# Task goal
Print, word for word, the portion of the Jeremiah 47:4 commentary that opens with the words containing "4 Because of" and closes with "countryb of Caphtor.".

# Passage for review
Jeremiah 47:4 - Joseph Benson’s Commentary on the Old and New Testaments

Bible Comments

To cut off from Tyrus and Zidon every helper, &c. The siege of Tyre by Nebuchadnezzar was an action famous in the histories of that age, the siege lasting thirteen years. Zidon was partaker of the same fate with Tyre, both in prosperity and adversity: see Isaiah 23:2; Isaiah 23:4. And her destruction is joined with that of Tyre by Ezekiel chap. 28. The remnant of the country of Caphtor Or, the isle of Caphtor; called the remnant of the Philistines, Amos 1:8; and the remnant of the sea-coast, Ezekiel 25:16. The expression denotes either a colony transplanted from Caphtor, or else that small remainder of the Philistines, after they had been almost all destroyed in former times, according to the judgments denounced against them by Amos 1:8, and Isaiah 14:19, &c., Caphtor, or Caphtorim, were the ancient inhabitants of Palestine: see Deuteronomy 2:23. The Caphtorim and Casluhim were two neighbouring nations, and nearly related to each other, being both descended from Misraim the father of the Egyptians: see Genesis 10:13-14; which may be the reason why Moses there derives the pedigree of the Philistines from the latter of these two. The ancients generally suppose Caphtor to be the same with Cappadocia. These two nations might go out of Egypt, their native soil, and settle themselves in Cappadocia, where they passed under the general appellation of Caphtorim, and afterward return back to their own native country, and settle in Palestine.

Jeremiah 47:4

4 Because of the day that cometh to spoil all the Philistines, and to cut off from Tyrus and Zidon every helper that remaineth: for the LORD will spoil the Philistines, the remnant of the countryb of Caphtor.

# Study material
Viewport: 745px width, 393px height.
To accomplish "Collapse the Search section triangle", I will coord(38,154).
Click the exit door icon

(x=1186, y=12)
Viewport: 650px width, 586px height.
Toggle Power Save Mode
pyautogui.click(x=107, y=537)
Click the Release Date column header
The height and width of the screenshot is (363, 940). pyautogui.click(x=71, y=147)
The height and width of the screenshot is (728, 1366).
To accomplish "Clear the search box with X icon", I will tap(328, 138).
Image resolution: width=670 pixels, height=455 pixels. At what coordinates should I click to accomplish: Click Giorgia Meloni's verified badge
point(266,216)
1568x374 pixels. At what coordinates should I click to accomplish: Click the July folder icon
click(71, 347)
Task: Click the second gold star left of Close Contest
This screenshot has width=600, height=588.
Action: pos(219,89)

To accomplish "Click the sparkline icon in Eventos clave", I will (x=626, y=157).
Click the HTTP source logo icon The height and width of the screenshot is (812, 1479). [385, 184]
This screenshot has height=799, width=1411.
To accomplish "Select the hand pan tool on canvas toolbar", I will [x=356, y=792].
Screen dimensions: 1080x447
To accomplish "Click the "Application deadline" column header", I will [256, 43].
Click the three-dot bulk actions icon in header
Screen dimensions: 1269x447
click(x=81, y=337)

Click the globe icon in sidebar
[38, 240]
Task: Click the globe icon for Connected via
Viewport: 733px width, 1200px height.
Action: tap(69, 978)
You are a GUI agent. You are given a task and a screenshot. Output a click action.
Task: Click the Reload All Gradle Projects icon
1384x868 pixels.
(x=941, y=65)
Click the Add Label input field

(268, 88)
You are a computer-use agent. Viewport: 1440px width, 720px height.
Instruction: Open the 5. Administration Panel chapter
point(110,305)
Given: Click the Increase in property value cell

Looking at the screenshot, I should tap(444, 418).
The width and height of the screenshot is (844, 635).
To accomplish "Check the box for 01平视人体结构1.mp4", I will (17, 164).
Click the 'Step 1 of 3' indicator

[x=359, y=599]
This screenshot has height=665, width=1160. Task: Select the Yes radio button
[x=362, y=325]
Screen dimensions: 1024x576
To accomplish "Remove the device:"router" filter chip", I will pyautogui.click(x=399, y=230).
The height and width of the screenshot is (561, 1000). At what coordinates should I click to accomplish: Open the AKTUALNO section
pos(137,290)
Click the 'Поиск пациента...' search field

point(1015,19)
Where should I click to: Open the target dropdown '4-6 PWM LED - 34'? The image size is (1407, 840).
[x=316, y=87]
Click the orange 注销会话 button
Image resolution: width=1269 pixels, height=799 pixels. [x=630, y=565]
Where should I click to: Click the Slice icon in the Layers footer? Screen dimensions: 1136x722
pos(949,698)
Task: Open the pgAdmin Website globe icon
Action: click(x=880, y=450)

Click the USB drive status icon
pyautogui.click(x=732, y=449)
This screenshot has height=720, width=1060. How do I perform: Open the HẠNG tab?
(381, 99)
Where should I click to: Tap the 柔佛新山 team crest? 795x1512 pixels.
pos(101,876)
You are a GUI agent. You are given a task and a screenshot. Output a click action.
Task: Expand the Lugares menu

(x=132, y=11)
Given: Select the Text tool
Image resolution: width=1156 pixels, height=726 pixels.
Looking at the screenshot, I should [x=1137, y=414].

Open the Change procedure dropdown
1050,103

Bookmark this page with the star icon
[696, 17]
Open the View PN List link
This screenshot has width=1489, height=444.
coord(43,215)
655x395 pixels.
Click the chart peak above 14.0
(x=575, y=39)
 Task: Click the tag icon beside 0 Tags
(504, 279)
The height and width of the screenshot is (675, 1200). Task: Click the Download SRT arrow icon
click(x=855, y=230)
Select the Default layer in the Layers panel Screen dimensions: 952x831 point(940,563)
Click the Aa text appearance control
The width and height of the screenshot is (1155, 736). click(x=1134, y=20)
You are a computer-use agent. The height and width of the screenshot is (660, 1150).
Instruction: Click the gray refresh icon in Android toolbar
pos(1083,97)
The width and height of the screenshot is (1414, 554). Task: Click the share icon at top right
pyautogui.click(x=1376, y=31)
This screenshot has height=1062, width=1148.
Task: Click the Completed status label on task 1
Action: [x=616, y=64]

# The answer
4 Because of the day that cometh to spoil all the Philistines, and to cut off from Tyrus and Zidon every helper that remaineth: for the LORD will spoil the Philistines, the remnant of the countryb of Caphtor.